またバロッサ・ヴァレーの自然派の造り手スモールフライが造る「タンジェリン・ドリーム」のように、現存する古木のペドロ・ヒメネスを、ブレンドに加えたワインもあります。

ちなみに「ペドロ・ヒメネス(Pedro Gimenez)」という品種は、またチリやアルゼンチンでも栽培されていますが、綴りも違い、「Pedro Ximenez」とは無関係。ややこしいですよね。アルゼンチンでは、いまだに最も栽培されている白ワイン品種で、国内消費用のデイリーワインの原料になります。チリでは、主にピスコ(蒸留酒)の生産に使用される品種です。

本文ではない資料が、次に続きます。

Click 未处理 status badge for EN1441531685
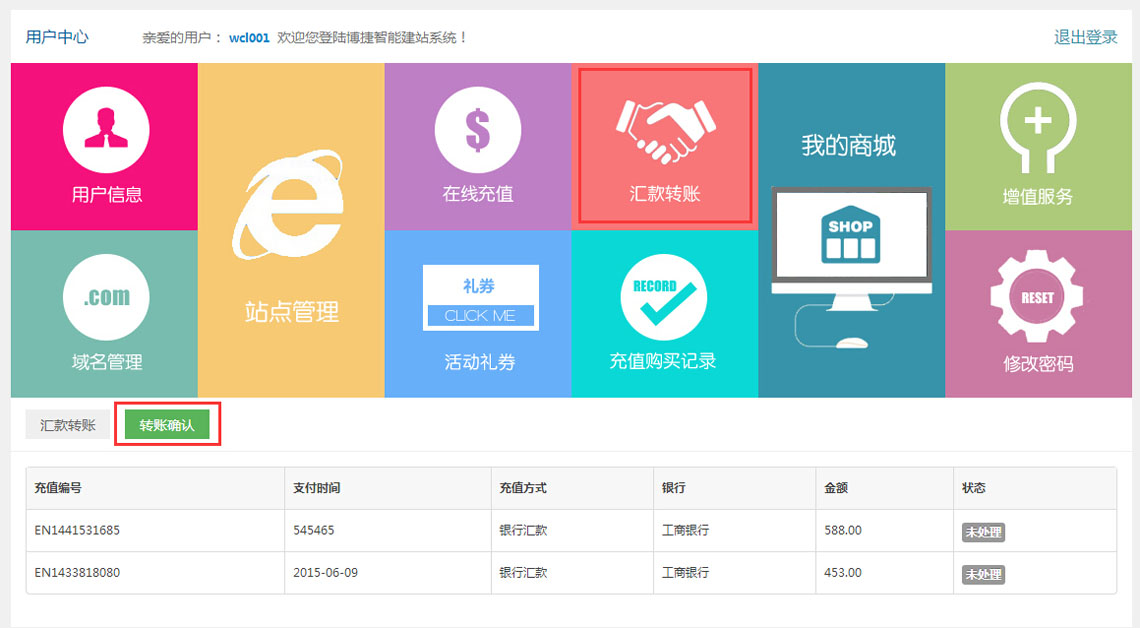1140x628 pixels. pyautogui.click(x=982, y=532)
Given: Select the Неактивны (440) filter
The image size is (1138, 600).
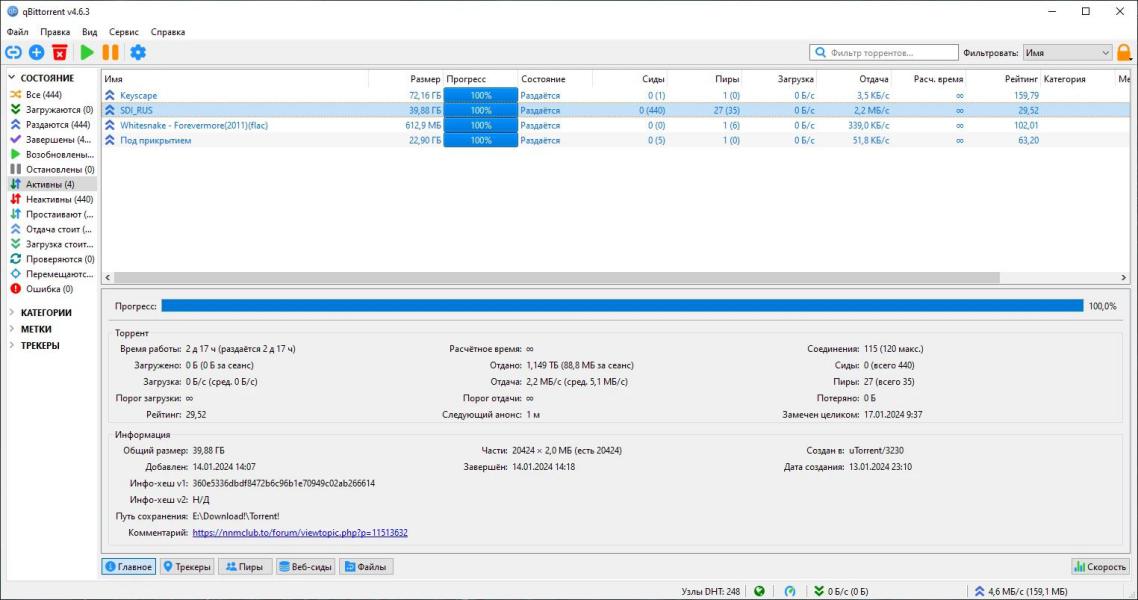Looking at the screenshot, I should [x=52, y=199].
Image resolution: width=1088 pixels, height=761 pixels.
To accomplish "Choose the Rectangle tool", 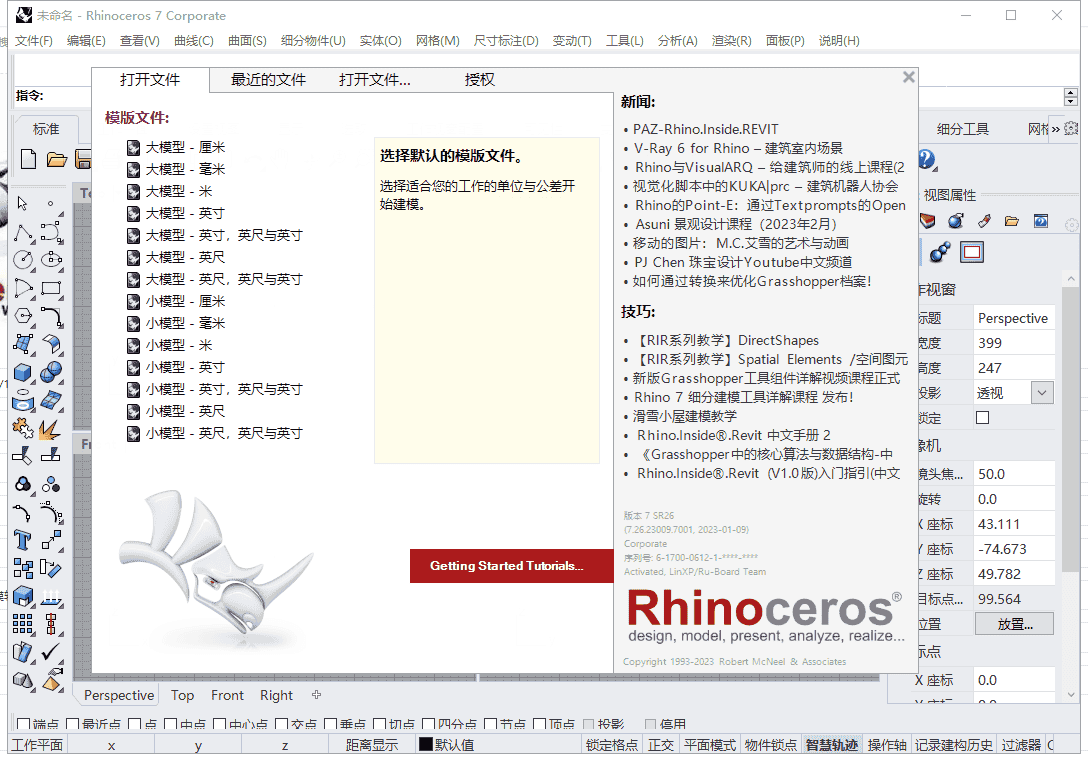I will (50, 288).
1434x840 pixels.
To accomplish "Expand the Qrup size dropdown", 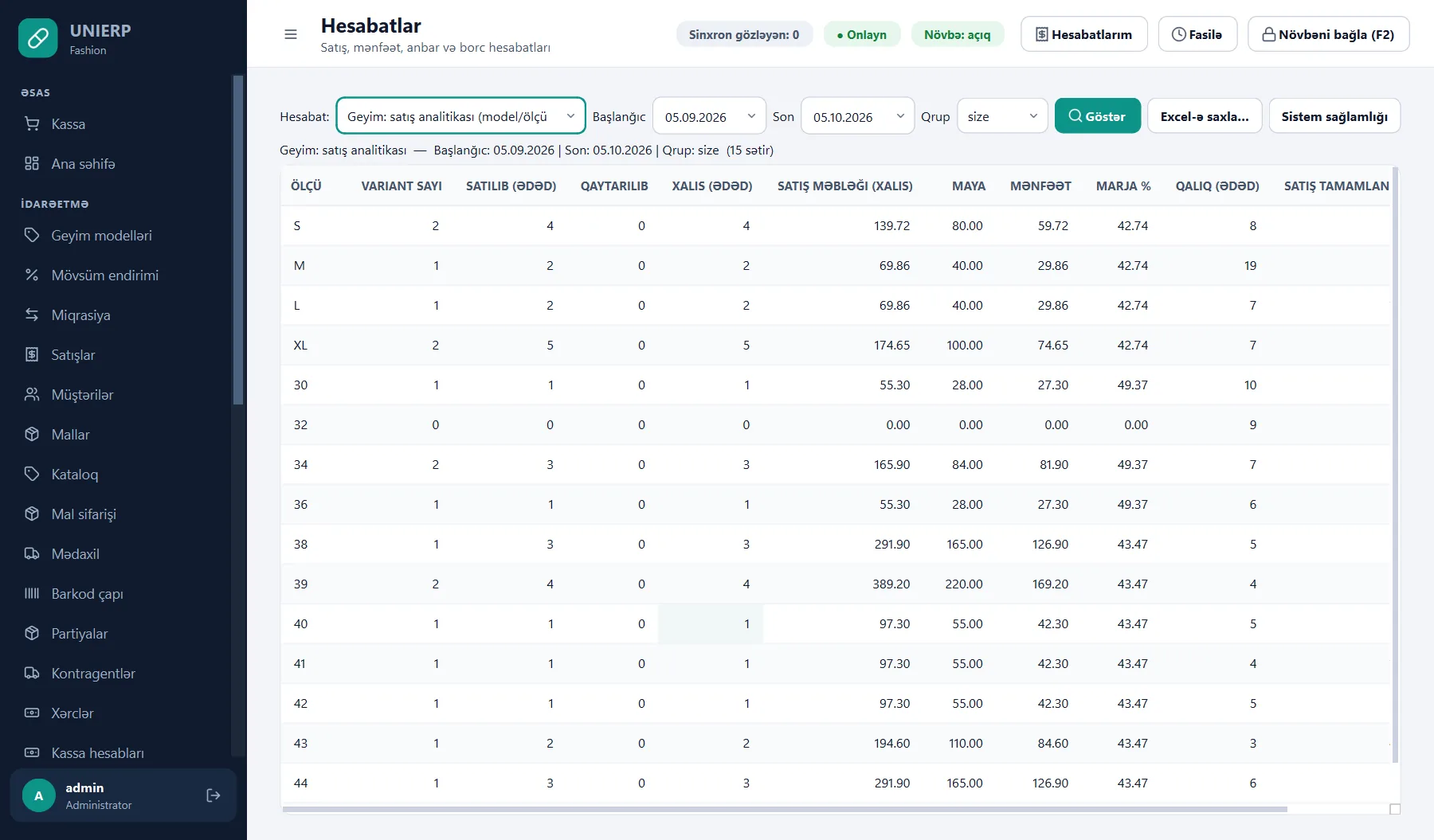I will coord(1002,116).
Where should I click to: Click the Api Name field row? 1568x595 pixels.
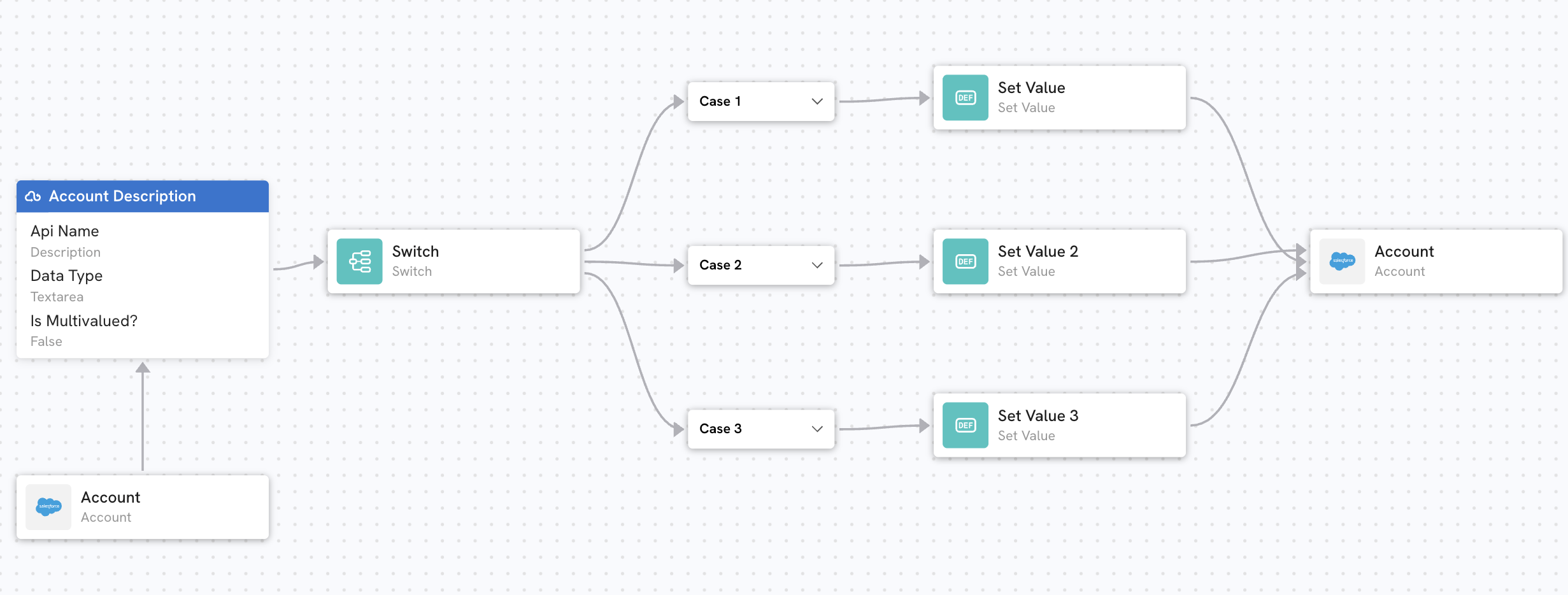143,241
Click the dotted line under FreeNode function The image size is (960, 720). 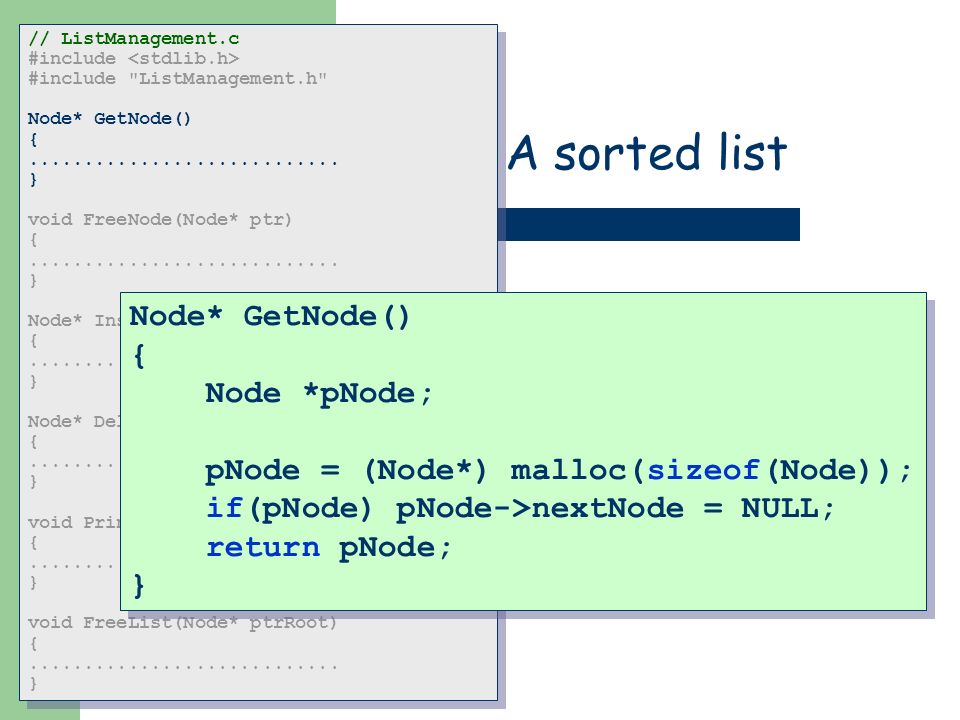184,264
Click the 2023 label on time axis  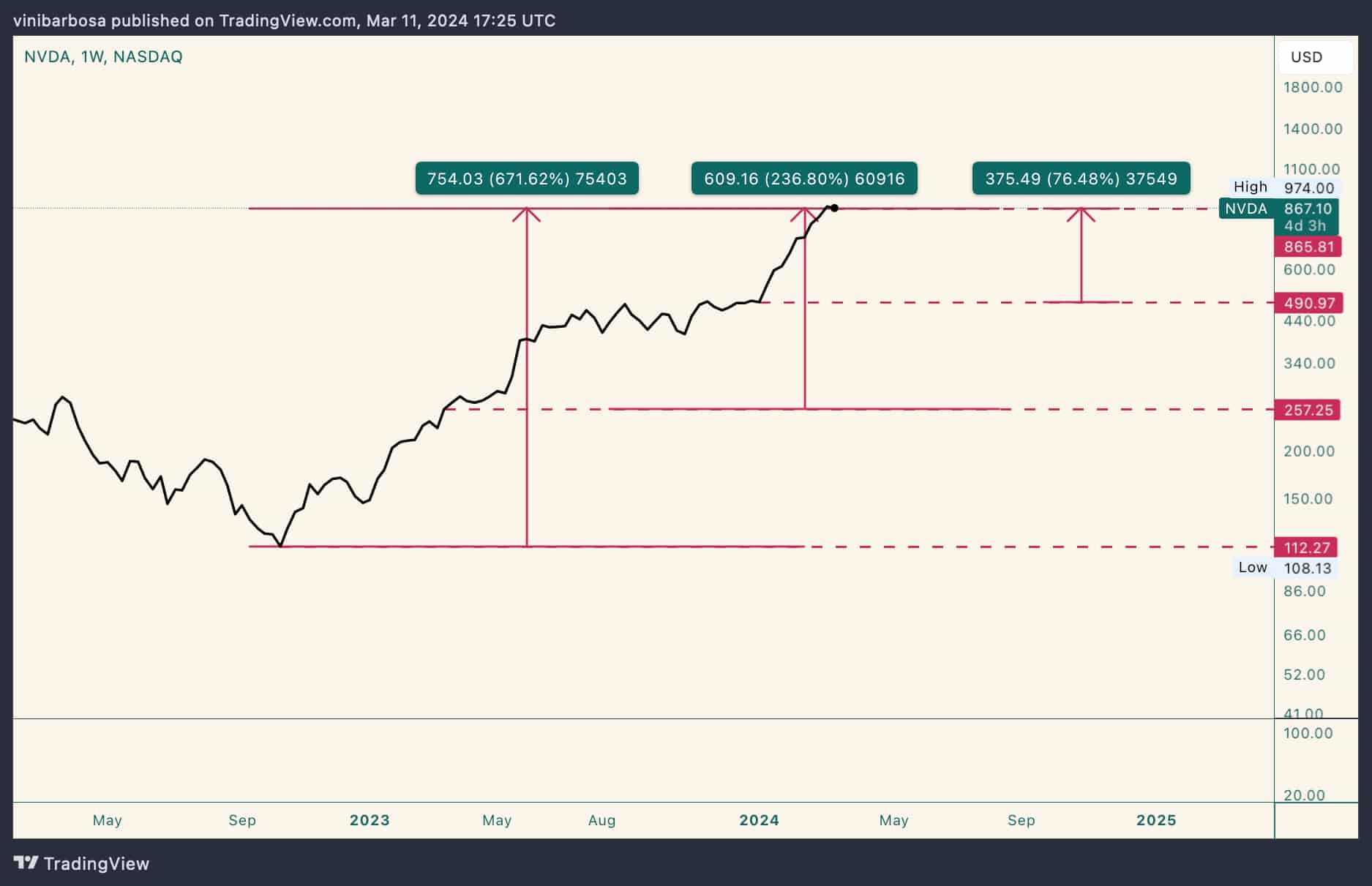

4. ペドロ・ヒメネスのワインの楽しみ方とおすすめマリアージュ

ペドロ・ヒメネスによく合うブルーチーズ

黒蜜のようにこっくりあまーいペドロ・ヒメネスのワインは、まるで飲むデザートです。甘露の味わいを単体で味わうのも良いですが、おすすめなのは、ブルーチーズなど塩っぽいものと合わせること。濃厚な甘みと塩気のバランスが、口の中で嬉しい化学反応を引き起こしてくれます。そのほか、アイスにかけたり、ビターチョコレートなどといただいたりするのもおすすめです。少し冷やして、12~14度くらいが良いでしょう。また、甘口の酒精強化ワインは非常に長熟で、良いものだと数十年は熟成するポテンシャルを持ちます。

5. ペドロ・ヒメネスのまとめ

今回は、ふだんあまり着目することのないペドロ・ヒメネスを取り上げてみました。甘口ワインだけでなく、辛口酒精強化ワインやスティルワインとしても登場することがあるペドロ・ヒメネス。意外な一面を知ることができたのではないでしょうか。ぜひ見かけたら、試してみてくださいね!